● EXERCISES:
(1) In the eye-scan study text, write out everything from "The study enlisted" down to "and psychomotor speed.".
(2) Answer these questions using the eye-scan study text:
(a) How many participants did the study enlist?
(b) What does OCT angiography examine?
(c) What did the Joslin team find to be strongly associated with psychomotor speed?

===== STUDY TEXT =====

The scientists drew on eye scans routinely gathered from patients as part of normal vision care at Joslin’s Beetham Eye Institute. One set of scans was based on optical coherence tomography (OCT, a technique employing light to provide cross-sections of the retina). A second set of scans employed OCT angiography (OCTA, an extension of OCT technology that examines blood vessels in the retina). Both types of scans are non-invasive and widely available in eye clinics in the United States, and can be performed within minutes.

The study enlisted 129 participants in the Joslin Medalist Study, which examines outcomes among people who have had type 1 diabetes for 50 years or longer. These volunteers took a series of cognitive tests that included tasks probing memory function as well as psychomotor speed (assessing the time it took to arrange objects by hand).

Strikingly, the researchers found very strong associations between performance on memory tasks and structural changes in deep blood vessel networks in the retina. “Memory is the main cognitive task that is affected in Alzheimer’s disease and cognitive decline, so that was exciting,” Fickweiler said.

The Joslin team also discovered strong associations between PDR and psychomotor speed.

===== EXTRACTED ENTRIES =====

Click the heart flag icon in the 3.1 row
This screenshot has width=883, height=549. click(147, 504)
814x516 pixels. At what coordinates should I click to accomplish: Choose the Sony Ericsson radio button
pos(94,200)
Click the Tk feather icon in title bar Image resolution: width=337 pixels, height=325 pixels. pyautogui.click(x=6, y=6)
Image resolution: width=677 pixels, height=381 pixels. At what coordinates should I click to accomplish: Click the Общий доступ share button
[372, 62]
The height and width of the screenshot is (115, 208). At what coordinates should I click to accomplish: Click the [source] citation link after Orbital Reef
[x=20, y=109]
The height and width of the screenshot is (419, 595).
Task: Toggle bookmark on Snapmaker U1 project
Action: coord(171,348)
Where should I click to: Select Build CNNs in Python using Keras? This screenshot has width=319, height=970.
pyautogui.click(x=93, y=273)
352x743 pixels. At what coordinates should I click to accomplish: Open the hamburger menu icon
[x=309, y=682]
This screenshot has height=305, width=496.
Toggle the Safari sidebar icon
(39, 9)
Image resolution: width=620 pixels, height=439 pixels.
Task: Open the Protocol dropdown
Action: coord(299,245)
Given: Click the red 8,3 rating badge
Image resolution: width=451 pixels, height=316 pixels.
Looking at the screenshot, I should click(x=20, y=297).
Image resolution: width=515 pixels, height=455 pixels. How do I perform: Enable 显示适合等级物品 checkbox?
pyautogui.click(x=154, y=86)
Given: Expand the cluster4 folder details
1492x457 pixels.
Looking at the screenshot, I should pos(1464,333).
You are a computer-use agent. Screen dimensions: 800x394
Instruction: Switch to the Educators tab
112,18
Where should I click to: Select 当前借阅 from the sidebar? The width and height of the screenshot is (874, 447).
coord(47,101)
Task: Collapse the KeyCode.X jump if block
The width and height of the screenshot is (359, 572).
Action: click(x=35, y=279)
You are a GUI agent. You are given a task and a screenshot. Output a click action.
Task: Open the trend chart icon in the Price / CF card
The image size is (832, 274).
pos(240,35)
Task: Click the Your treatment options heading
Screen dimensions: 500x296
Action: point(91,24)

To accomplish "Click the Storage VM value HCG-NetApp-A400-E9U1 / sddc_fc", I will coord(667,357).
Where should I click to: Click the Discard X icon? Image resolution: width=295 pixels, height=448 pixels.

=====

● ANSWERS BY TASK:
(1)
The study enlisted 129 participants in the Joslin Medalist Study, which examines outcomes among people who have had type 1 diabetes for 50 years or longer. These volunteers took a series of cognitive tests that included tasks probing memory function as well as psychomotor speed (assessing the time it took to arrange objects by hand).

Strikingly, the researchers found very strong associations between performance on memory tasks and structural changes in deep blood vessel networks in the retina. “Memory is the main cognitive task that is affected in Alzheimer’s disease and cognitive decline, so that was exciting,” Fickweiler said.

The Joslin team also discovered strong associations between PDR and psychomotor speed.

(2)
(a) 129
(b) Blood vessels in the retina
(c) PDR